Weber was pre-eminently an artist with a plural identity. He was born in Białystok, a city that was at that time part of the Russian Empire, at present part of Poland. In 1897 this city had approximately 66,000 residents and was situated in the ‘settlement area,’ the area within the empire where the Jews were compelled to reside. In 1897 more than 40,000 Jews lived there. However, Weber had moved to the United States six years earlier. After that move he was influenced by various artists, among whom the versatile Arthur Dow (1857 – 1922), who himself had met Gauguin (1848-1903) in France. In 1905 Weber also went to France and became a pupil of the artist Henri Matisse (1869-1954) and was part of the circle around Picasso and Gertrude Stein.
In 1909 he returned to America. Weber was later acknowledged as the first American cubist. Cubism is an art movement invented by Picasso and George Braque by questioning the unity between form, perspective, and light in their paintings. Cubistic paintings often have no depth because the element of perspective has disappeared. The same applies to the incidence of light and shadow. The people and objects on the paintings are recognisable figures, but they are fragmented and consist of diverse surfaces.
This cubism was to become more and more abstract with Picasso and Braque, but Weber chose another way. He combined cubism with elements from various artistic movements, such as the use of colour of fauvism. At around 1918 Weber started to make more religious paintings for which it is not possible to definitively ascertain a direct cause. Perhaps he did this because his orthodox Jewish parents had just died or on account of the pogroms in the area of his birth in the Old World.
He produced paintings that were extremely modernistic as far as colour and cubist forms were concerned yet contained recognisable Jewish figures. Weber made numerous paintings with religious themes but did not consult the Bible in so doing. His paintings often show Jewish figures situated in the Old World. Invocation from 1919 is an outstanding example of those paintings. It shows a domestic Jewish gathering, where the figure in the centre raises his hands. The figures and objects are painted in sharply contrasting colours. The colours and the angular cubistic style form the building blocks of the painting. These modernistic style characteristics do not, however, obscure the Jewish theme. The three figures are connected to each other by the table. Because of the absence of depth, the figures almost seem to be folded into each other.

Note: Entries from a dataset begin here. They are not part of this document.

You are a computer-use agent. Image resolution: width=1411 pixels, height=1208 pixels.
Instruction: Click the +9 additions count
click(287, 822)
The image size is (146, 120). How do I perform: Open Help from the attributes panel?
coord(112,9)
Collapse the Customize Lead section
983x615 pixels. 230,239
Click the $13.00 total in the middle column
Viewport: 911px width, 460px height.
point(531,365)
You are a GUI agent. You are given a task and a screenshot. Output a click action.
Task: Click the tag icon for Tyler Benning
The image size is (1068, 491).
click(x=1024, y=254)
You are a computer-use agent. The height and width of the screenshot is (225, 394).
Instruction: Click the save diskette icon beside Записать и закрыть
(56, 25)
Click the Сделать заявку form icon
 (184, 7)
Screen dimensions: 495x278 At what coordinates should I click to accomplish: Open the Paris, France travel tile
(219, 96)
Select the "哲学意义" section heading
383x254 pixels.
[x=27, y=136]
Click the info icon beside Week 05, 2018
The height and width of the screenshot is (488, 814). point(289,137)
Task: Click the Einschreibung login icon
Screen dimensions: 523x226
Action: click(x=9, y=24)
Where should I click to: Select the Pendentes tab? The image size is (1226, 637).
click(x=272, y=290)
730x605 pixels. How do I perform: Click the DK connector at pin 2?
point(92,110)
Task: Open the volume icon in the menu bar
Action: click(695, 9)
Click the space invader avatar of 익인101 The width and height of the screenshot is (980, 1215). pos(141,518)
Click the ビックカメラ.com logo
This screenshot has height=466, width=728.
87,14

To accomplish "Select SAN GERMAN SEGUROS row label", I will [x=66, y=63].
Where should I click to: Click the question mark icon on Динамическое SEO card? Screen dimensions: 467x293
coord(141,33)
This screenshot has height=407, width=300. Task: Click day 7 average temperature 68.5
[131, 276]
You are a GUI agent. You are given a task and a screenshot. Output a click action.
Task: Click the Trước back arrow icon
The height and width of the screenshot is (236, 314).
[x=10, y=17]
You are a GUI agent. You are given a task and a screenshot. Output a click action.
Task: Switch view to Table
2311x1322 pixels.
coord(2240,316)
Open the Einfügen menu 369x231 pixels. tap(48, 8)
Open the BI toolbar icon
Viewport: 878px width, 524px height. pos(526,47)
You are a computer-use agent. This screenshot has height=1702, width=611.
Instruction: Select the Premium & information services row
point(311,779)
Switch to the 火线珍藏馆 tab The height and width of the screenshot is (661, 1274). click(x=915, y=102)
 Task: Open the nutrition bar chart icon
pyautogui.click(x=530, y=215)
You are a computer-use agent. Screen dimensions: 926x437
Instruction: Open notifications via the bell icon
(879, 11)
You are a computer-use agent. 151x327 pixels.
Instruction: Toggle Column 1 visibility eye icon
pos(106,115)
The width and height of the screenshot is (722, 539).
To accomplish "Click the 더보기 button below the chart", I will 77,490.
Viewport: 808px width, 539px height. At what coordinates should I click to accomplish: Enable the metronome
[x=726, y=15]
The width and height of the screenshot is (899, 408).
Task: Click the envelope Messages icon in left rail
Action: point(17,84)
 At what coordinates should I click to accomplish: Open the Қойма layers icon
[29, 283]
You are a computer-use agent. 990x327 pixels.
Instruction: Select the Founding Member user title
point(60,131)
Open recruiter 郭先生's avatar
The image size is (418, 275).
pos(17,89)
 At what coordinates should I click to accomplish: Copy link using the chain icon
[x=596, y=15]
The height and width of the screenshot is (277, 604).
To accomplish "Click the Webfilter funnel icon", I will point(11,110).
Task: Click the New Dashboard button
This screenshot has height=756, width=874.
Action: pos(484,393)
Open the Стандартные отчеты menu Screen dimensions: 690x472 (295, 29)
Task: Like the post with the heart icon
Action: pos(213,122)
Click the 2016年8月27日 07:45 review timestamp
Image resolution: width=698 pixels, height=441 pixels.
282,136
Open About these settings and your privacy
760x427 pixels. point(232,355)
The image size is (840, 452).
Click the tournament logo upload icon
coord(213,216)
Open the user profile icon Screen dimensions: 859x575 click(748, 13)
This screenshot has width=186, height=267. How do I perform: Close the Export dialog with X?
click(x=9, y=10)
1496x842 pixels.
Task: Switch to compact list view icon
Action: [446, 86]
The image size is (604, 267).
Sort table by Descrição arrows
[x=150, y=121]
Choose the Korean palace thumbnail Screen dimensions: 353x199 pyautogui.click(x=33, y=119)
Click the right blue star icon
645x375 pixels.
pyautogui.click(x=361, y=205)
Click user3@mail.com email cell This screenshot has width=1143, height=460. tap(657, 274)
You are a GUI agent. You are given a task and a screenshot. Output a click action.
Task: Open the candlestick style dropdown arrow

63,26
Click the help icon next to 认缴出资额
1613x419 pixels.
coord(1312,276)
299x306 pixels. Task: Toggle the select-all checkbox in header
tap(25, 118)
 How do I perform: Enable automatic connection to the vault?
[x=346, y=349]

The painting touches on themes from Weber’s own life, which in turn are inextricably connected to being homeless and his Jewish identity. As the American art historian Matthew Baigell contended, Weber was, on the one hand, a cosmopolitan, at home with the modernists in Paris. On the other hand he continued to be Jewish, and although he had no strong connections with the Jewish community, he did eat kosher. In this way Weber provided his own answer to the dilemma between assimilation in a culture not his own and maintaining a Jewish tradition that did not altogether suit him. He combined the one with the other.
Possibly that is where the key to the painting Invocation lies. Weber himself wrote about this painting: “[It was my] chief aim to express a deep religious archaic spirit in fitting attitudes and gestures.” At the same time the painting shows that this ‘archaic spirit’ is under strain. The design language of cubism suggests an almost closed-off space, in which the figures are squeezed/squashed together.
Weber expresses a nostalgia for the devotion of the Jewish community, a desire for something that he had partly lost. Paradoxically, Weber used a modernistic style, cubism, to express this intense devotion and to stay connected to it.
Max Weber: Invocation, 1919, oil on linen, 119 x 104 cm, Vatican Museums, Vatican City.
Max Weber was a versatile painter, sculptor and writer who lived from 1881 to 1961. He was born in the Russian Empire. Together with his Orthodox Jewish parents he migrated to the United States, where he took his first steps as an artist. He departed for several years to go to France where he got acquainted with the avant-garde art of Matisse, Picasso and many others. In his paintings Weber shows himself to be an able exponent of various artistic styles, from figurative to cubistic and fauve. He produced dozens of paintings with Jewish life as their subject.
Gertjan Schutte is a historian and works at the European University Institute in Florence, Italy. He is interested in the interface between history, religion, art, and philosophy.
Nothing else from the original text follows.